Look below for the line with "How do I perform: Toggle", then repeat it and all lines after it, exactly, minus any pictures.

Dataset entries
——

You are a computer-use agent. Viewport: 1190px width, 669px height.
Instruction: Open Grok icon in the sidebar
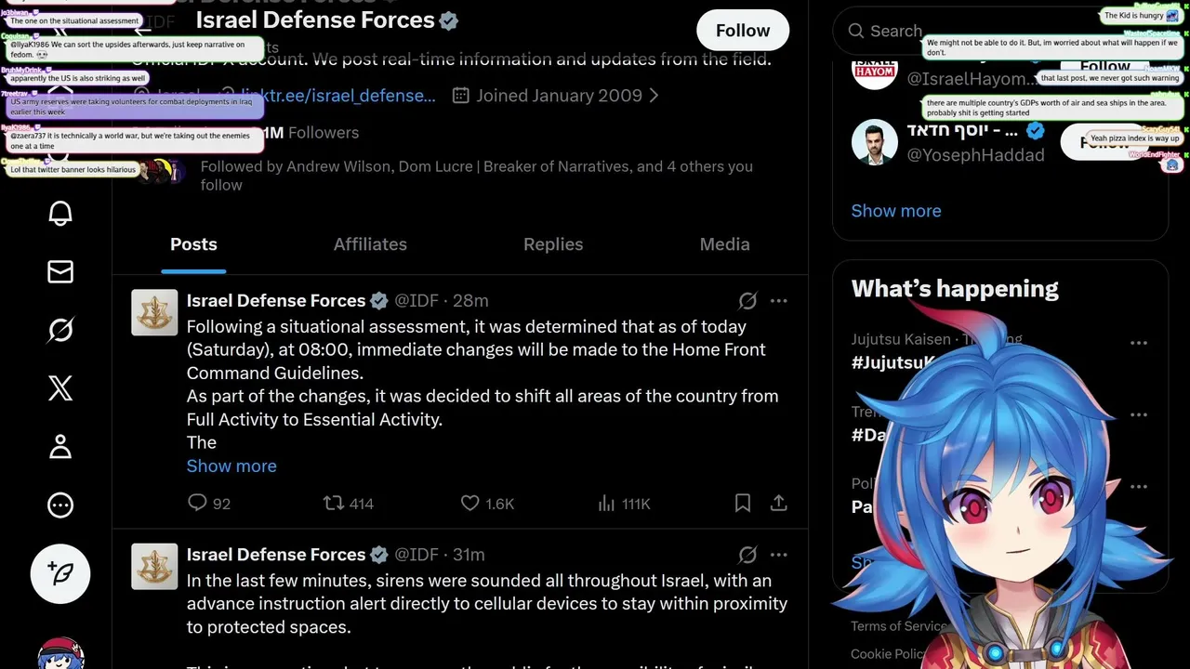click(x=60, y=330)
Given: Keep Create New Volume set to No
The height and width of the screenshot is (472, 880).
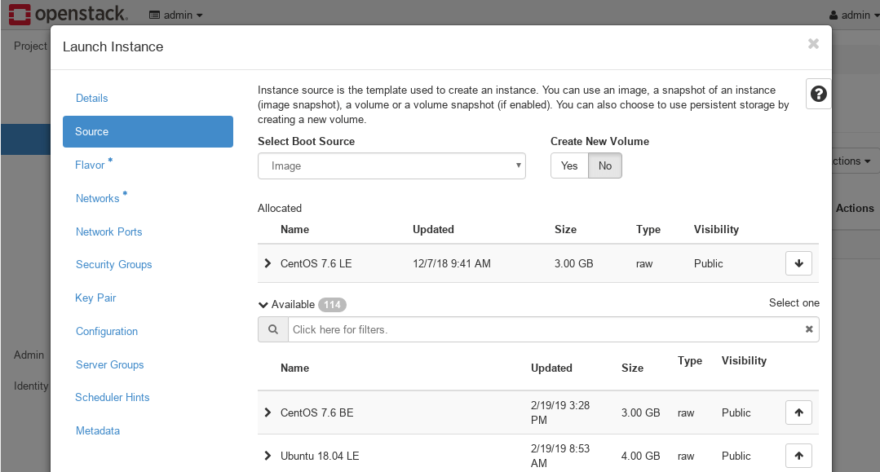Looking at the screenshot, I should point(604,165).
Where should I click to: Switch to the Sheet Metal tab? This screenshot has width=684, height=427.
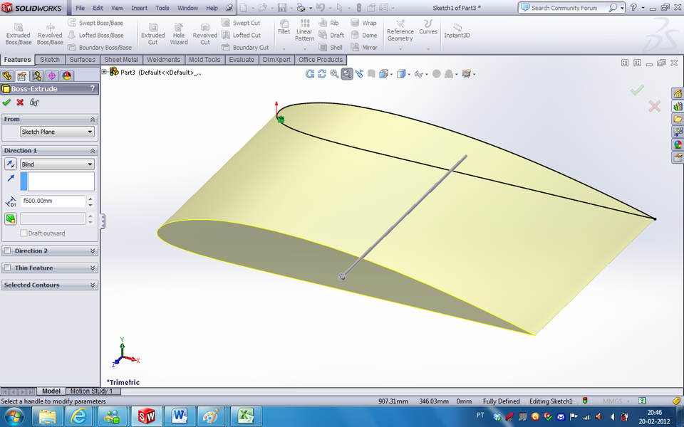[x=121, y=60]
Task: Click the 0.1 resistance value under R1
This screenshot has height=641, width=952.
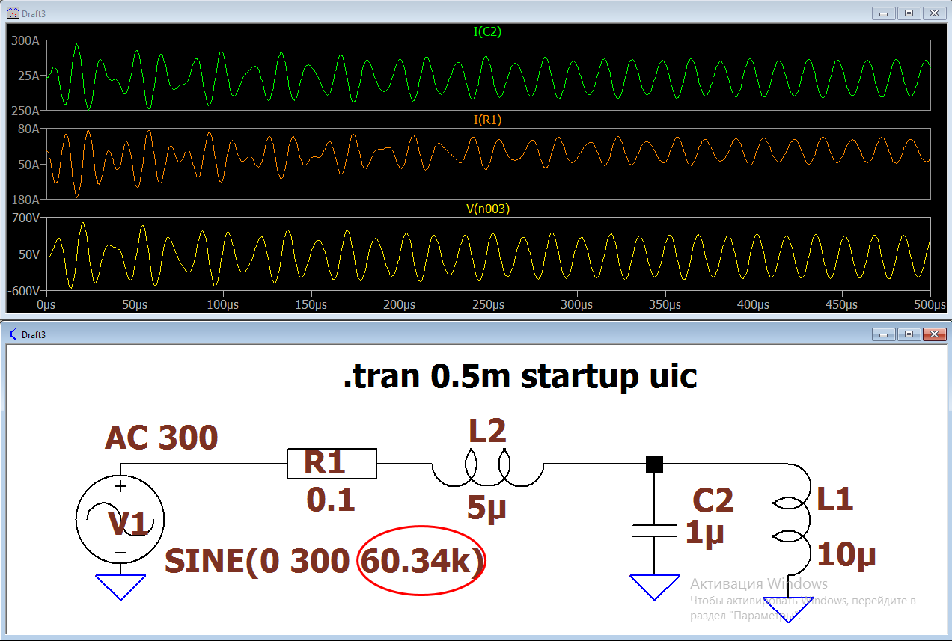Action: (x=329, y=498)
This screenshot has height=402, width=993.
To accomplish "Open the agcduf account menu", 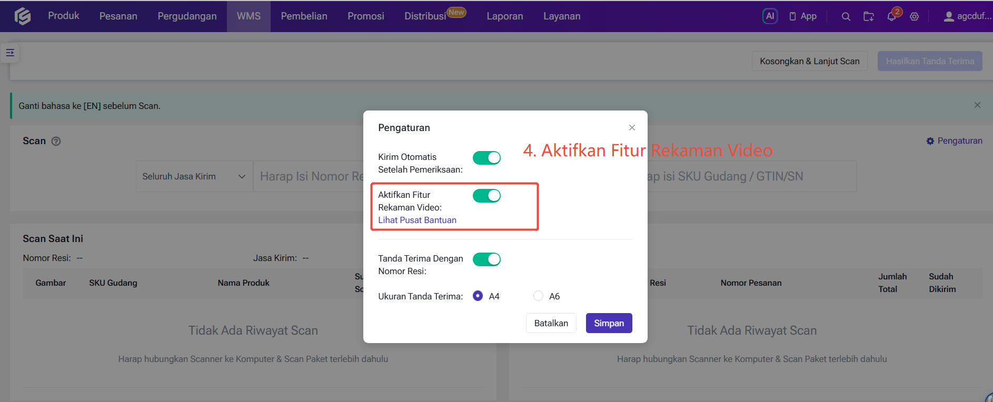I will click(967, 16).
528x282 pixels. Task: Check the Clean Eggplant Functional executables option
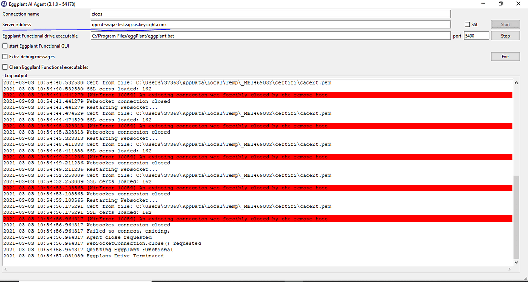(5, 67)
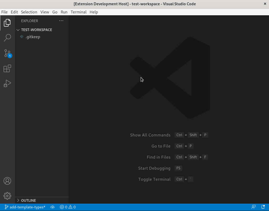This screenshot has width=269, height=211.
Task: Collapse the TEST-WORKSPACE folder tree
Action: pyautogui.click(x=18, y=30)
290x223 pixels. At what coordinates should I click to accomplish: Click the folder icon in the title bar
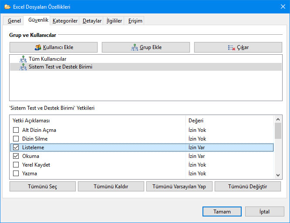7,7

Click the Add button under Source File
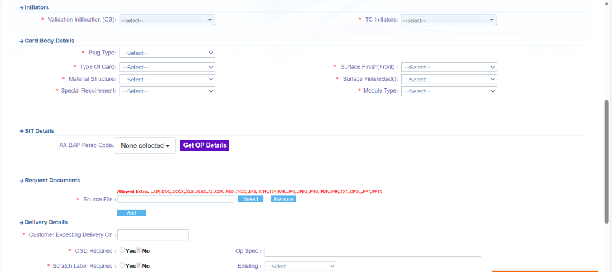click(131, 213)
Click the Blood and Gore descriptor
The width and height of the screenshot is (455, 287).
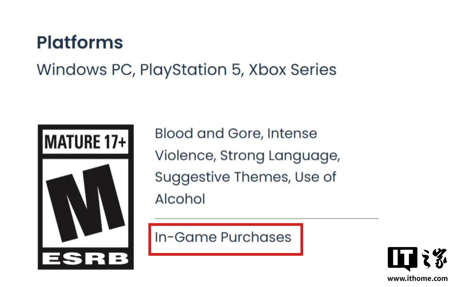pos(209,134)
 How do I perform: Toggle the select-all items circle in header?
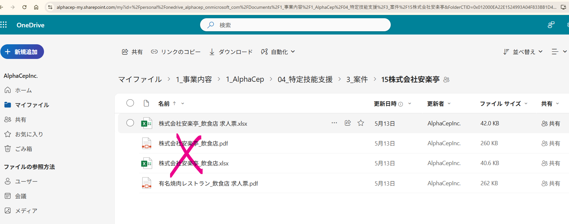[130, 103]
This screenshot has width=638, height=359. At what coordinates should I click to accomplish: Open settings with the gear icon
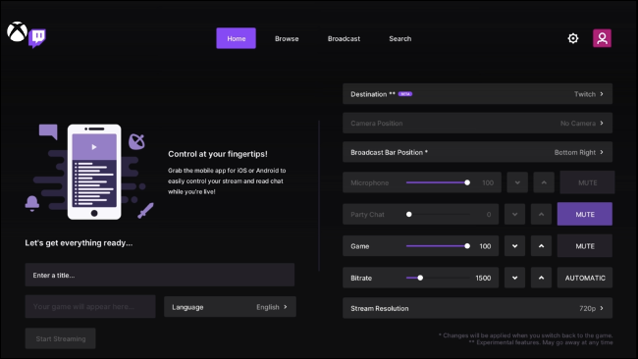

——

_SOLUTION TO THIS TASK_:
 How do I perform: Toggle the select-all items circle in header?
[130, 103]
This screenshot has width=638, height=359. At what coordinates should I click to accomplish: Open settings with the gear icon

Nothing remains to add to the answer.